CANDU plants (such as the Darlington station near Toronto, Ontario) use a discharge-diffuser system that limits the thermal effects in the environment to within natural variations.
I imagine there are other systems and solutions and even some positive uses for non-utilized heat production. I wouldn't mind living near a plant if I could use some of that heat to grow a rutabaga or two in winter.:-)
If we begin with the premise that we shall not exceed 450ppm co2, we need to construct a trajectory that keeps that from happening.
We need a moratorium on new coal plants and a phase out of exising ones. Combined with serious conservation, we take care of the deficit for awhile with solar, wind, and some biofuels. If nuclear is excluded, the real challenge is how do we maintain the minimum necessary baseload to backstop the intermittent renewable.
Yes, there is drought, but does that mean nuclear is not an option everywhere. Will the whole world be in drought? I don't think so but would like to see some projections
Further, if we can fall back on sequestered coal, are there water issues there, too.
Honestly, is it all just hopeless?
No, it is not hopeless. Once people understand the seriousness of the situation and the viable options, nuclear will not be excluded. It will become the world's primary energy source. Today's objections to nuclear do not have strong factual foundations. Once the crisis hits, society will make the tradeoffs in favor of preserving civilization.
It may be a bit late by then. It takes 10 years from the inception until a nuclear powerplant produces electricity. By the time we truly feel the crisis, we'll be so for into the slope that we won't be able to get our act together any longer.
That's old, non crisis, thinking. That assumes all the opponents can tie up the permitting for years and delay the construction. Using standard designs, I have heard that they could build the plants and go into operation in about three years. If we could break through all the nimby and obstructionist objections in permitting, that should not take more than a few years. We could build a lot of plants in 10-20 years if we gave it the urgency and resources of a world war. Just look at the hundreds of billions, soon to be trillions, the US has wasted on Iraq and that was not important for its national security. If the French can do it so can the US.
If China is complete one coal plant every week, can't we finish one nuclear plant every month?
Large scale coal generators also require major infrastructure as well---especially the titanic trains coming in with the astonishing quantities of coal, and the trains going out to dump the fly ash waste into non-sequestered unsound 'storage' as pounds of crap with infinite half-lives.
And yet---when there's motivation they get done.
I'm also pro-wind as well. But we need to be realistic about the import of the laws of physics and geophysical facts, with oil, gas, coal, wind, biofuels and nuclear.

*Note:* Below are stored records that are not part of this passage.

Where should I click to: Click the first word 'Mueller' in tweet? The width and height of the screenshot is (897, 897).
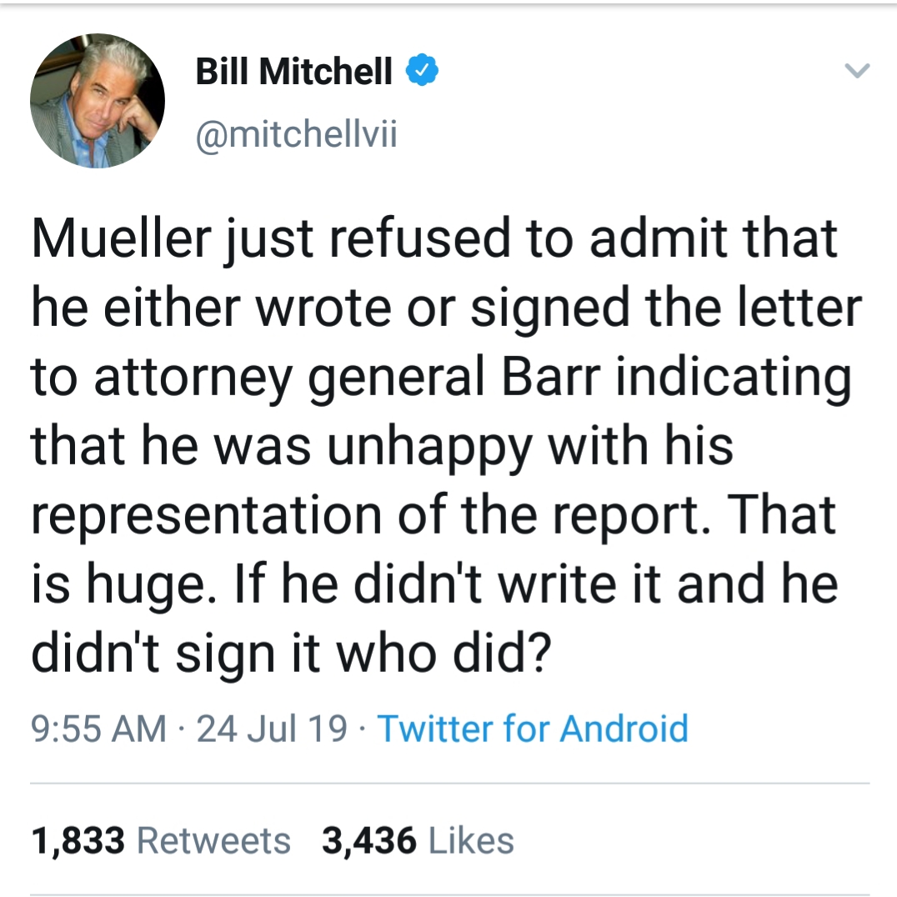[121, 238]
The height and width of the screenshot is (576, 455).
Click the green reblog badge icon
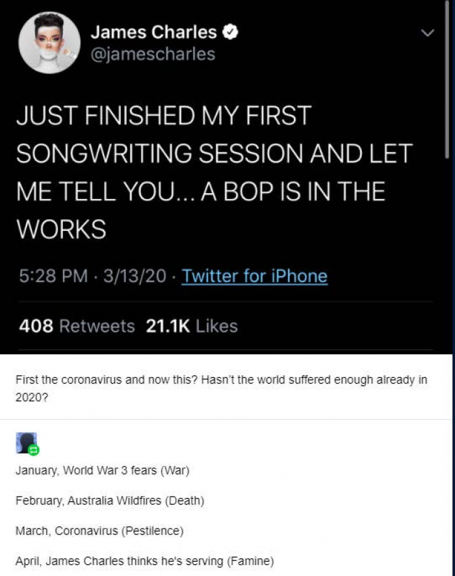[x=34, y=449]
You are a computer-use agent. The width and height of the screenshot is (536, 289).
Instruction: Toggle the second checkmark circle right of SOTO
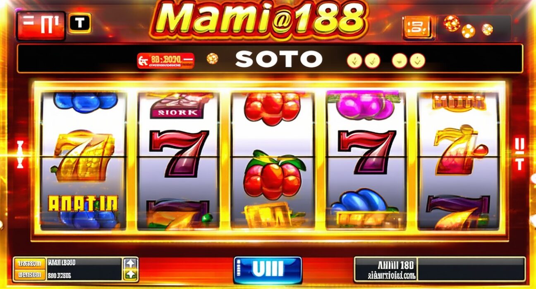tap(372, 61)
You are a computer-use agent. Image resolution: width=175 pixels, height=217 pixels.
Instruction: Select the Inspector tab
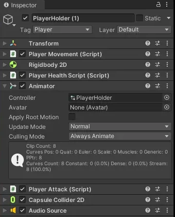pos(20,5)
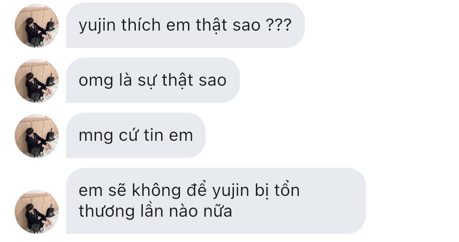459x242 pixels.
Task: Click the word 'omg' in the second message
Action: pos(96,81)
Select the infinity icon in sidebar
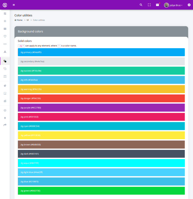 [5, 44]
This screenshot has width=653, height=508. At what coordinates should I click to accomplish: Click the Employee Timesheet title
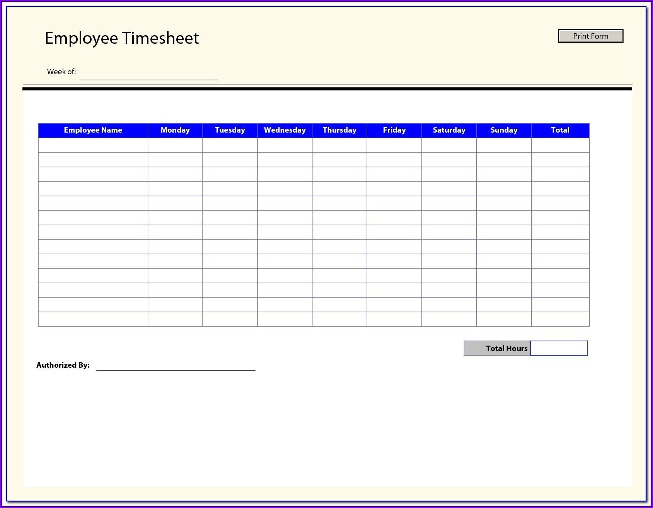(x=122, y=38)
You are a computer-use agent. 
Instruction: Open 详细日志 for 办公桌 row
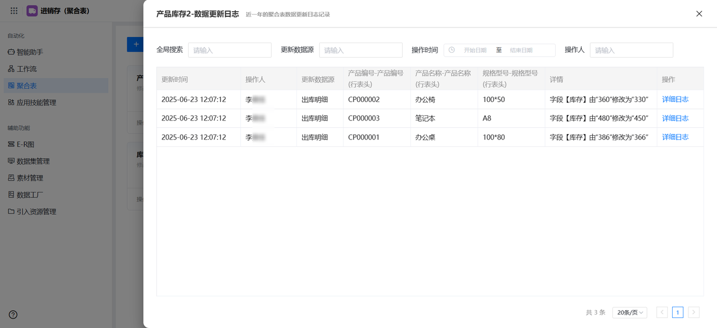point(675,137)
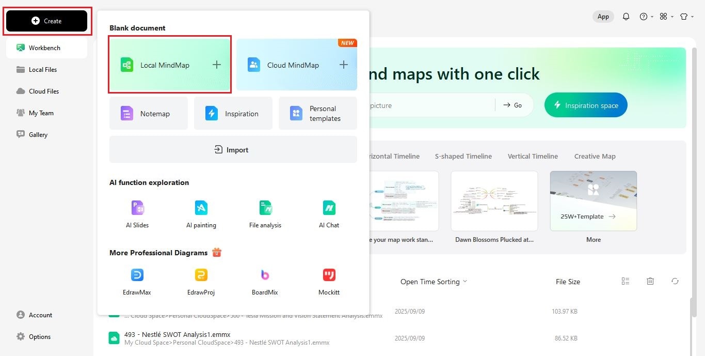Open AI Chat
Image resolution: width=705 pixels, height=356 pixels.
click(x=329, y=213)
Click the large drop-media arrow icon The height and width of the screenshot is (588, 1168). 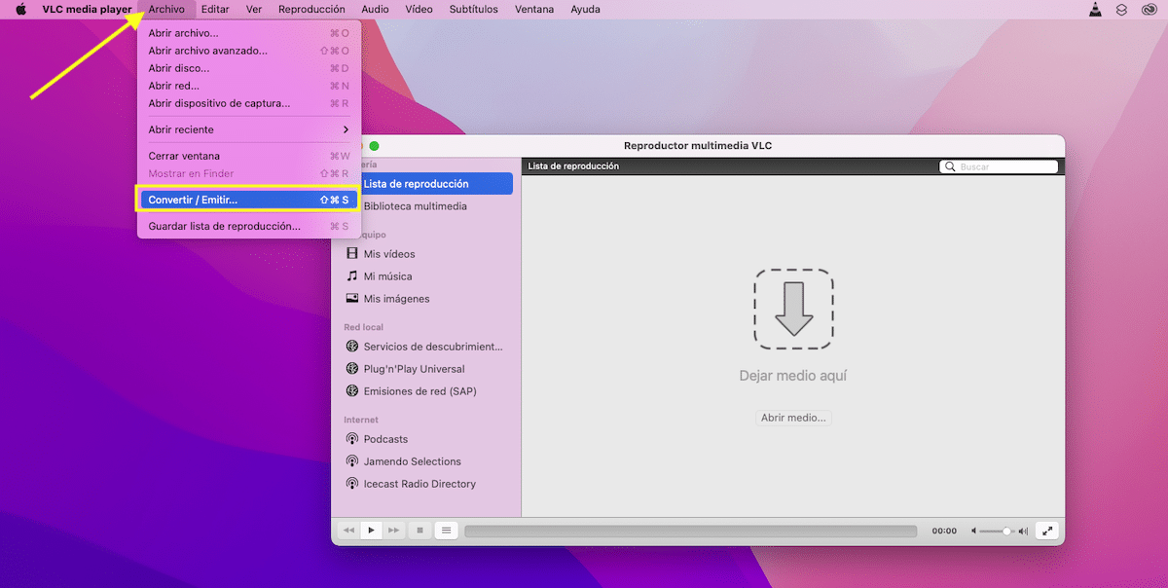tap(793, 309)
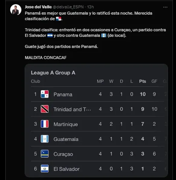Open the Jose del Valle display name link
The width and height of the screenshot is (176, 180).
pyautogui.click(x=38, y=7)
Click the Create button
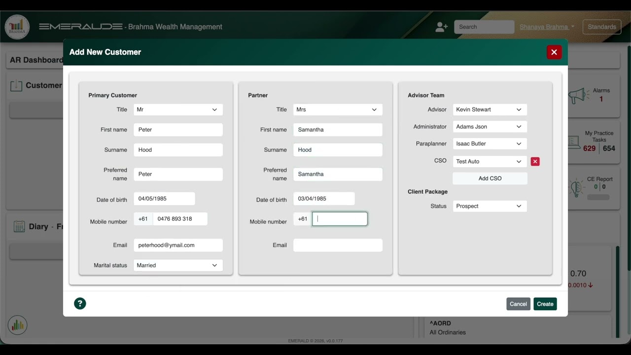 (x=545, y=304)
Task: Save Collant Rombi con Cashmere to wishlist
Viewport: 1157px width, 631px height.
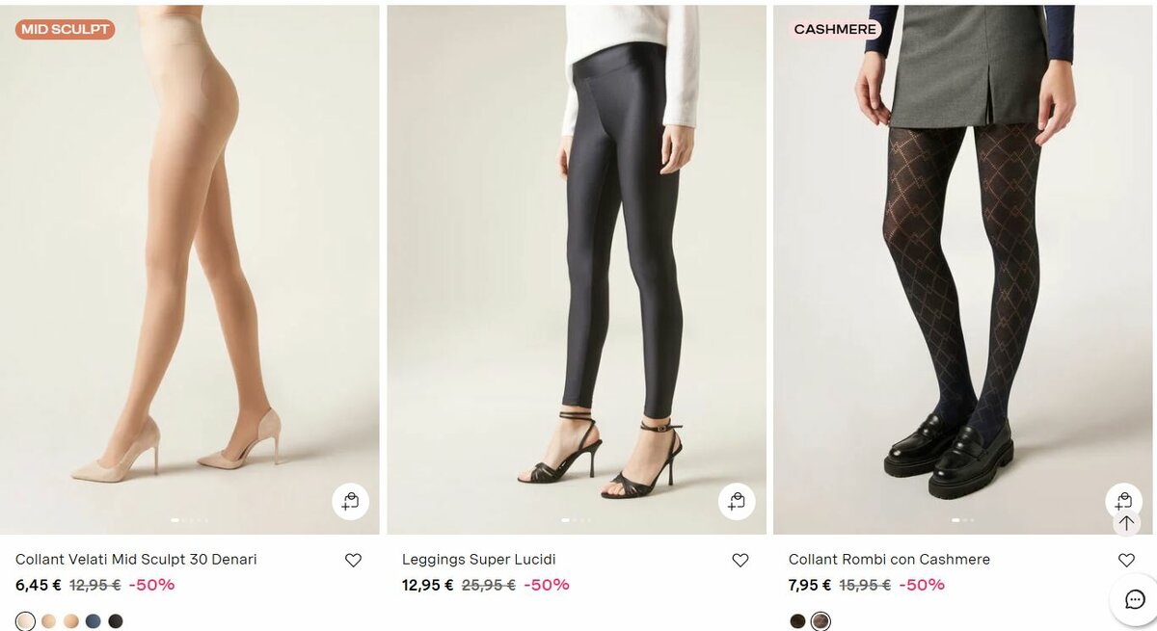Action: tap(1126, 560)
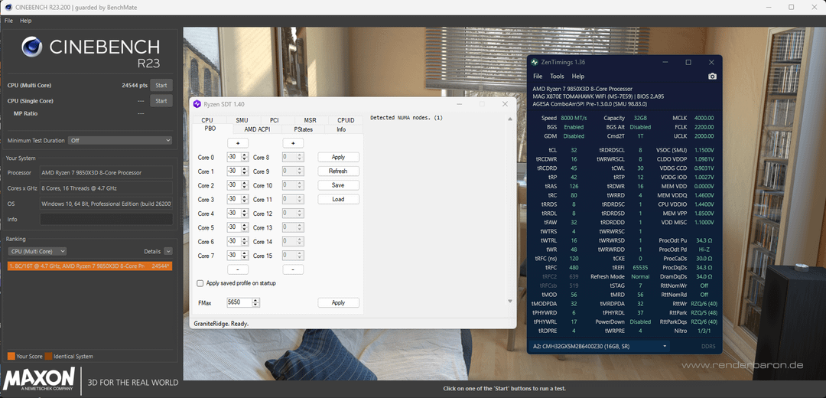The image size is (826, 398).
Task: Click the Core 0 offset spinner arrows
Action: [245, 157]
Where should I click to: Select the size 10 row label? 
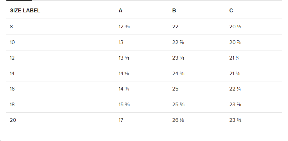tap(12, 42)
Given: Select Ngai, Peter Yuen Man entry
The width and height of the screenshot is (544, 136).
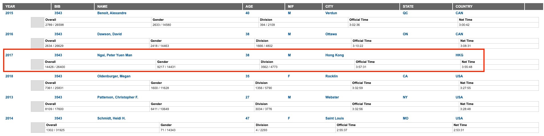Looking at the screenshot, I should tap(115, 55).
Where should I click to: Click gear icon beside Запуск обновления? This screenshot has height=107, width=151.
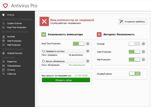[x=88, y=61]
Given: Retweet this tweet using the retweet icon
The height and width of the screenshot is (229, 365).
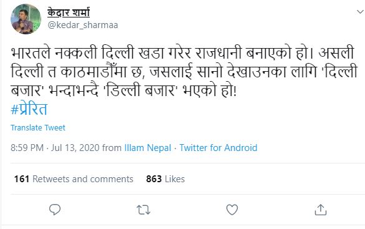Looking at the screenshot, I should click(x=144, y=210).
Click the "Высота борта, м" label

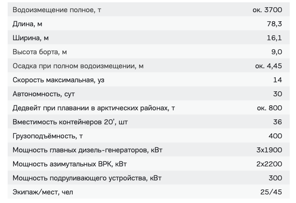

Of them all, so far nuclear and wind seem to have the least bad downsides by basic physics, and some modest (wind) to major (nuclear) potential.
Apparently we would need about 10,000 reactors (about 20 times what we have now) to supply the equivalent of the world's total current energy consumption, a large but not unimaginable number. We could take a generation or two to build them. The world could survive with a lot less than the current level of energy consumption and still avoid a catastrophic die-off that would wreck the world.
These reactors would power the current electrical grid but also most transportation and the chemical/fertilizer industry using the remaining low grade hydrocarbon feed stocks. It would take a monumental construction task but does not seem out of the realm of possibility, if the world put in a World War II level effort for 20 years.
Wherefore the popularity of defeatism? We have no reason to suspect that it will be 'too late,' whatever that means.
Unless you really are trying to start yet another death cult.